5 months into a relationship is waaay to short to be in such a mess that you have to "work things out."

Is he the type to come to your house to talk though if you dump him?

MrsCrabbyTree · 29/04/2018 13:12

This man will make you and your children's lives miserable.

Please get him out of your life as I saw the same happen with a friend a few years ago. He knew better than everyone and my friend and her girls walked on eggshells. It was horrible until she kicked him to the kerb after he hit one of the girls for spilling milk on the kitchen counter. Apparently, as a teenager, she was too old to accidently make a mess.

Keep doing the great job of looking after your family that you have been doing.

Bubblesandcake · 29/04/2018 13:16

Thankyou everyone. I appreciate the support and the kind words have made me sole, so thankyou 😊
I have been going over and over in my mind, what to do/say.

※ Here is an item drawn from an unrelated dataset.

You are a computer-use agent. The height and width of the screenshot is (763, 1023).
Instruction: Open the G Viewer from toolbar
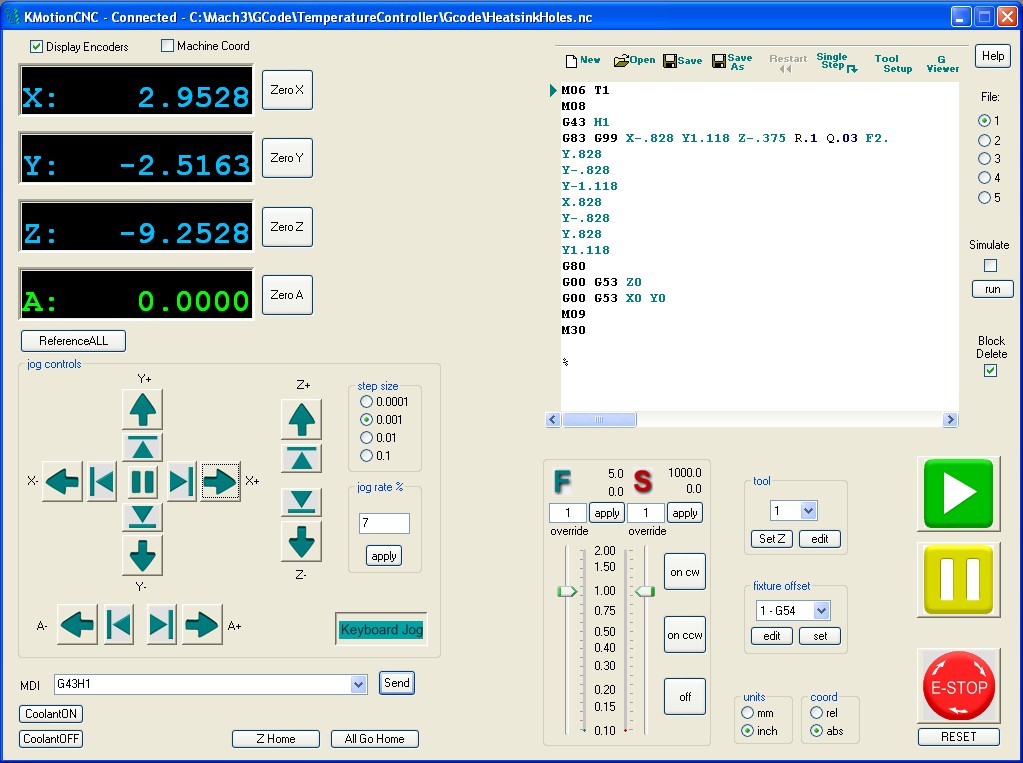[x=941, y=63]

I think I needed closure so sent a text. Saying 'after a few disagreements and our conversation on Friday night, we are not compatible and this relationship isn't going to work'.
I don't think he will turn up. I really don't know how he will act to be honest. I'm really hoping that will be it. This isn't nice at all.

OP posts:
Bubblesandcake · 29/04/2018 13:17

Made me smile not smole 😊

OP posts:
LiteraryDevil · 29/04/2018 13:19

Well done OP! Now block and delete Thanks

expatinscotland · 29/04/2018 13:20

Well done! Do not engage with him at all. He won't turn up because it's too much effort for him. I'd honestly block him and delete him. Hope he just fucks off. Definitely look at some of those sites Attila pointed out and the sticky threads on here about red flags.

lifebegins50 · 29/04/2018 13:21

The reason is I find it hard to explain myself as he never understands. I tried to explain that night and he had an answer, making him appear right all of the time. So in the end I just didn't say anything. Its no good explaining my feelings towards his comments all over again

If you want to understand more about this behaviour and why it's so invalidating read "the verbally abusive " by Patricia Evans, it will name the tactics he is using and explain why you feel so confused and invalidated.

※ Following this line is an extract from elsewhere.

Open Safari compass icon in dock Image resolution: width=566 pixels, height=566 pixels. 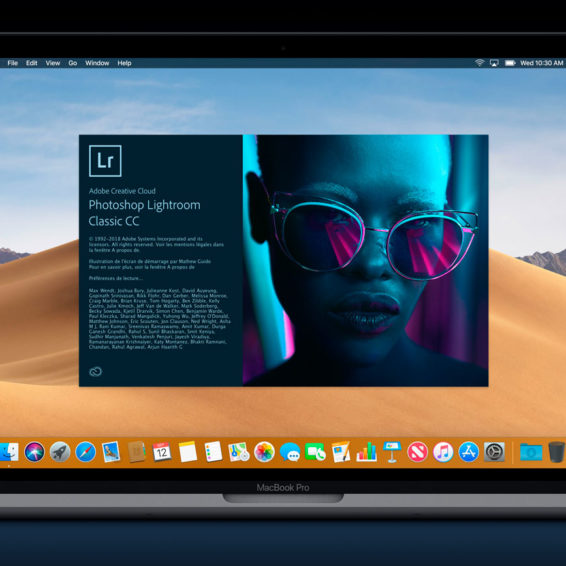[x=86, y=452]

Non toxic people communicate with a partner so that they gain understanding hoping that they can compromise and ultimately smooth things over..However with these types (who seek power and control) communication is always about dominating you - the lightbulb moment is when you realise he isn't seeking the same outcome as you.

None of it makes sense to a rational person so it`s a case of accepting that he is not likely to change.I suspect his ex has a similar story to tell.

NameWithChamge · 29/04/2018 14:08

Well done. Just be prepared to stand your ground and not get drawn into explaining yourself.

He has overridden your feelings before by the sounds of it so he may initially be quite outraged you have had the balls to dump him.

Don't get drawn into conversations.

Wine
Onecutefox · 29/04/2018 14:24

Be brave OP. We are with you. Flowers
I would say this relationship doesn't work for me and neither for my daughters. It's over.
Be firm and show no hesitation in your message and no window to reply.